**What to produce**
Write out, with no changes, every line starting at the one that contains "This screenshot has" and ending at the last line of the data below. Leave pictures out.

**Records from a data collection**

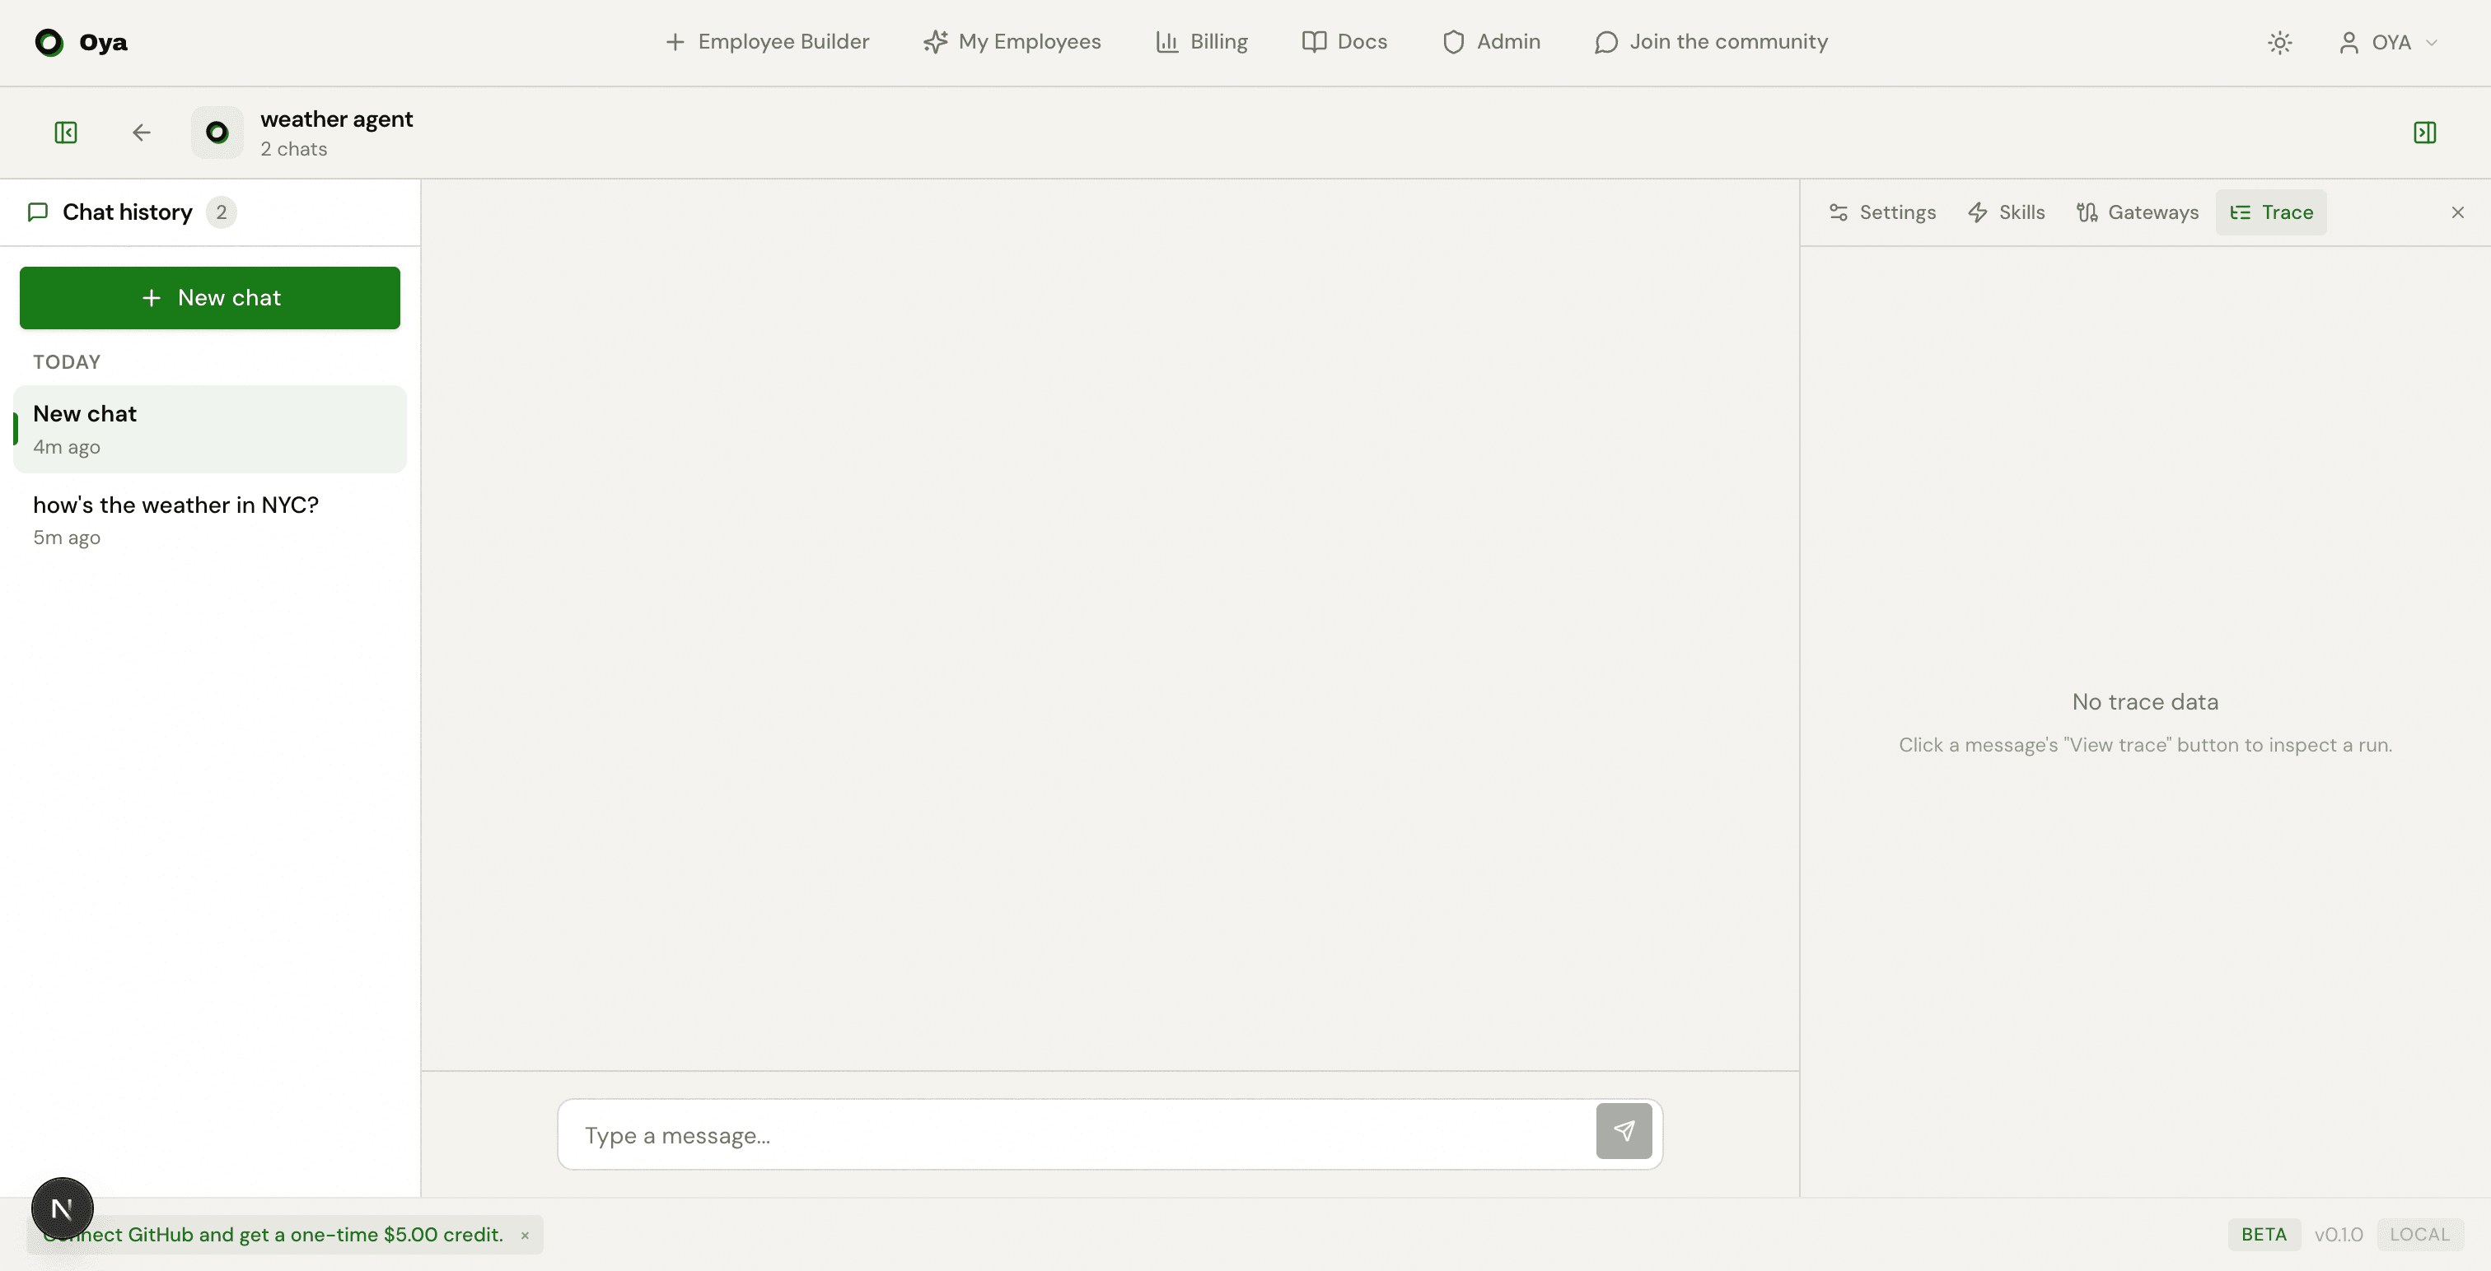Viewport: 2491px width, 1271px height.
Task: Click the message input field
Action: click(1064, 1134)
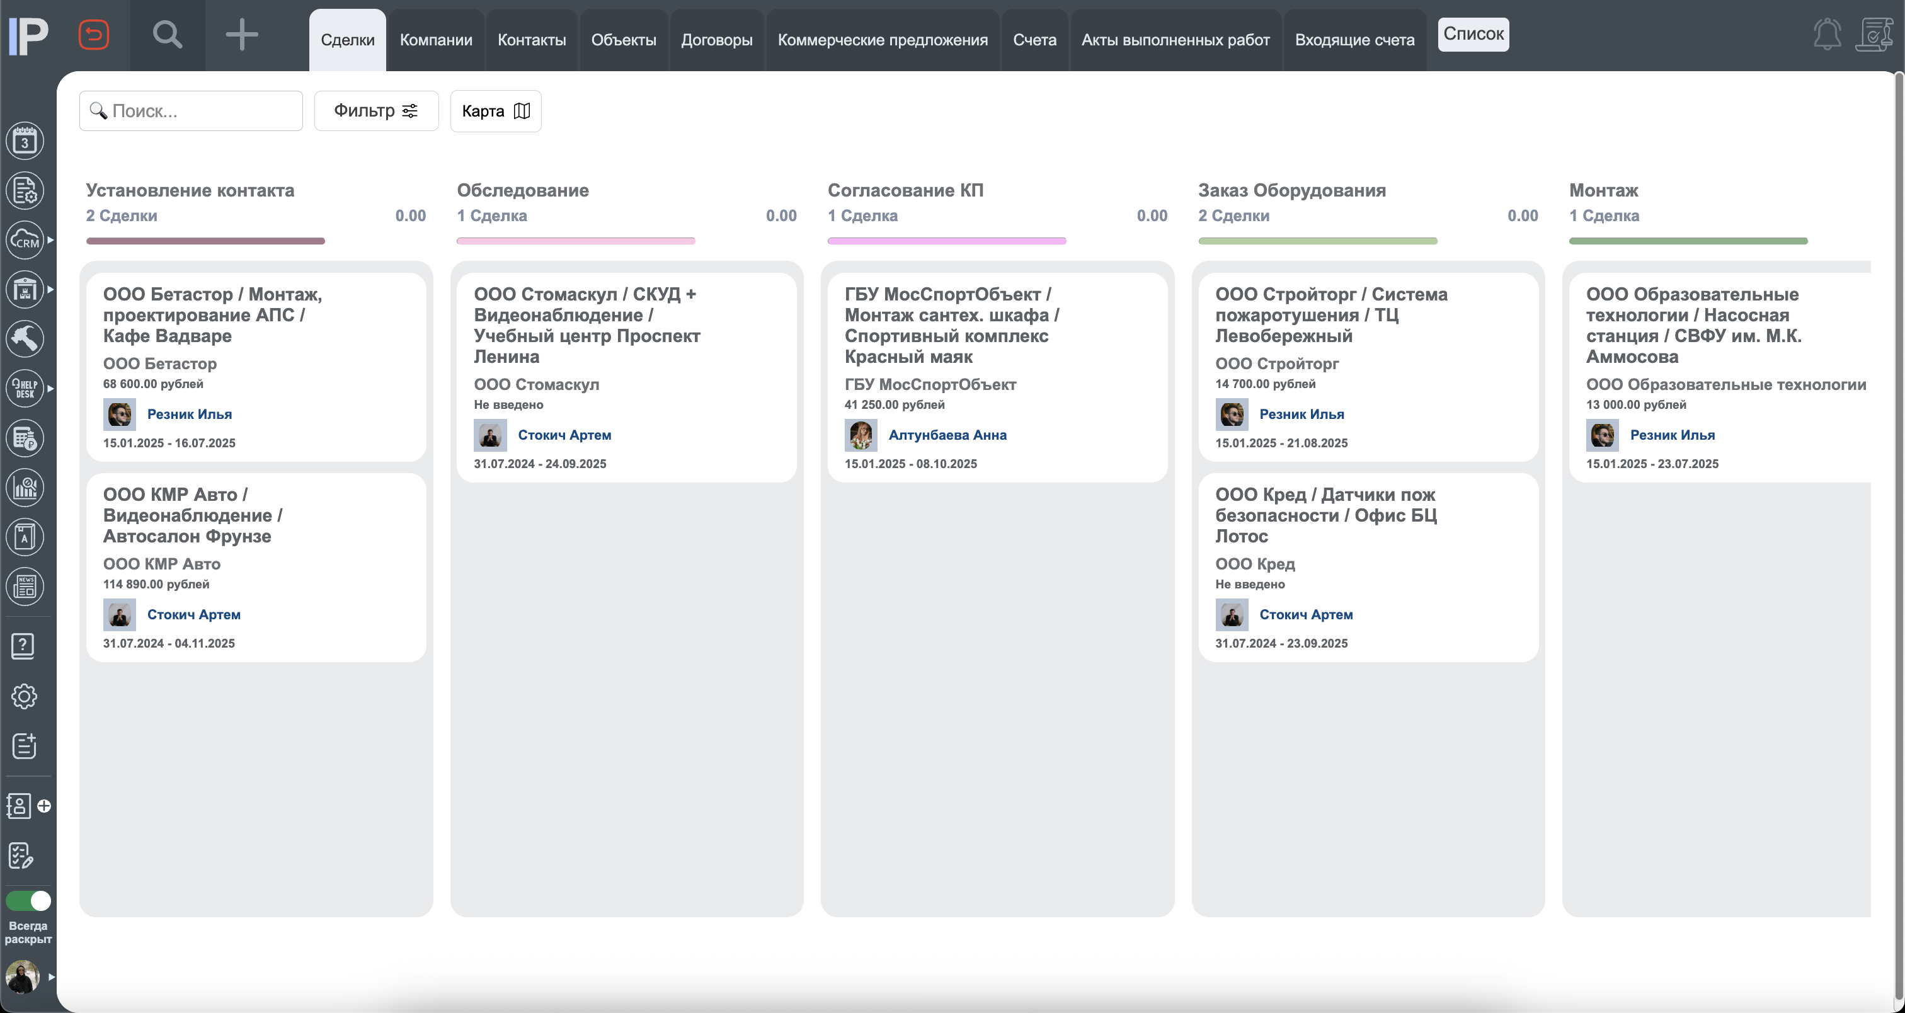Screen dimensions: 1905x1013
Task: Expand the CRM sidebar submenu arrow
Action: point(50,240)
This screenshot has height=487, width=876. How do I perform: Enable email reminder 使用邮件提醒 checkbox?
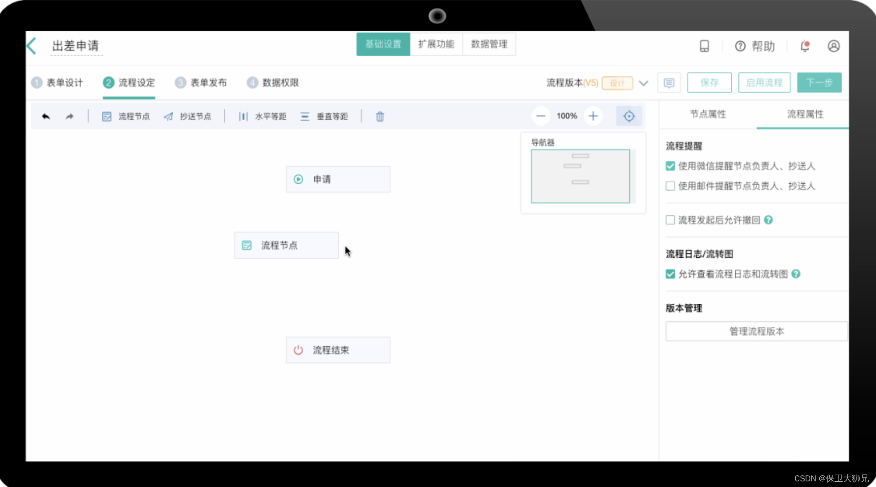670,186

**Task result**
This screenshot has height=487, width=876. How do I perform: Enable email reminder 使用邮件提醒 checkbox?
670,186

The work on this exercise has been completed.